I realize there's a trade-off in general gutlessness, but if I'm wrong and she does a few free-weight curls, we would select either the Yamaka or the Nissan/Tohatsu in the high 30s, weight-wise. Neither the Portabote nor the nesting
dinghy will take more than a 4 HP, so weight savings really do make a difference...we wouldn't be in a hurry, nor are these tenders likely to go on the plane for laughs.
As for the Honda rotting, its tiny size means it won't go on the rail, exposed to the elements, because my forepeak "workshop" has a motor mount that's held a Mercury 9.9 for some time now without incident...so the Honda will "stay indoors" when it isn't running.
This was a hard choice, and I sure it would have been amusing to see me (I am a large man and can lift a BF100 with some grunting one-handed) going from boat show booth to booth asking them to hand their smallest outboards to my compact wife.

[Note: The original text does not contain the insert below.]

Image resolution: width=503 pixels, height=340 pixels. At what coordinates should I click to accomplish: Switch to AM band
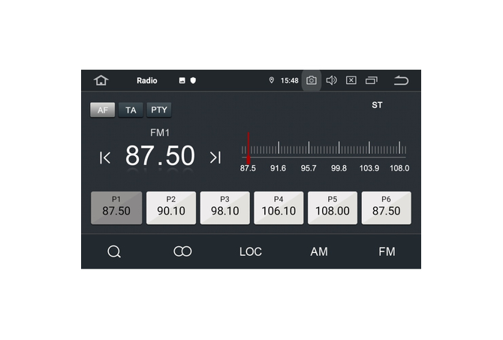pyautogui.click(x=319, y=251)
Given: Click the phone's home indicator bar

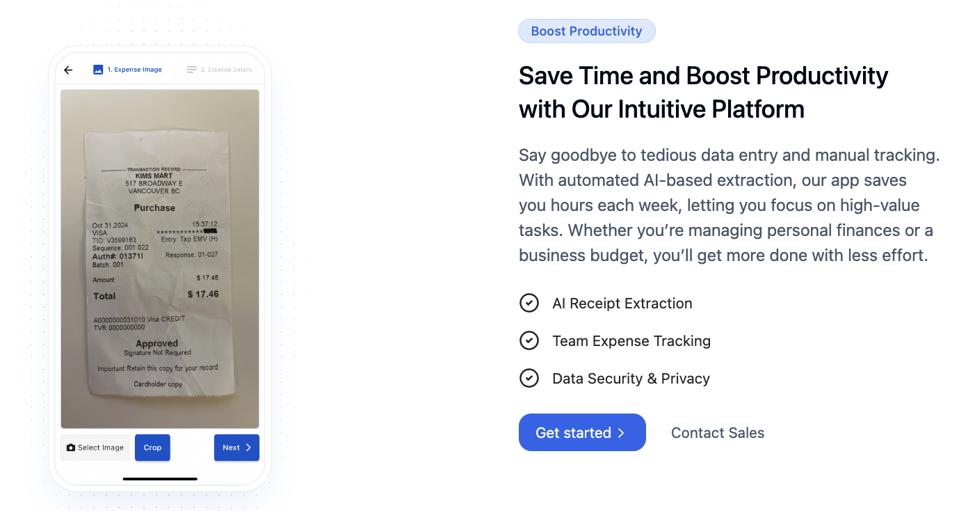Looking at the screenshot, I should click(x=160, y=479).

But those were the considerations: getting an outboard on and off the tender every time it's used, in conditions that might include swells, on a metal boat with fairly substantial freeboard, and not necessarily with me there to handle the tender, the motor or whatever has been transported. The Honda 2 HP seemed the best compromised as an outboard that could power two rather different 10 foot tenders, and could be handled, almost, by a child (he'll be nearly eight when we leave, and presumably twice the weight of the Honda!)
If I'm wrong, the Honda is popular enough that I could sell or trade it easily.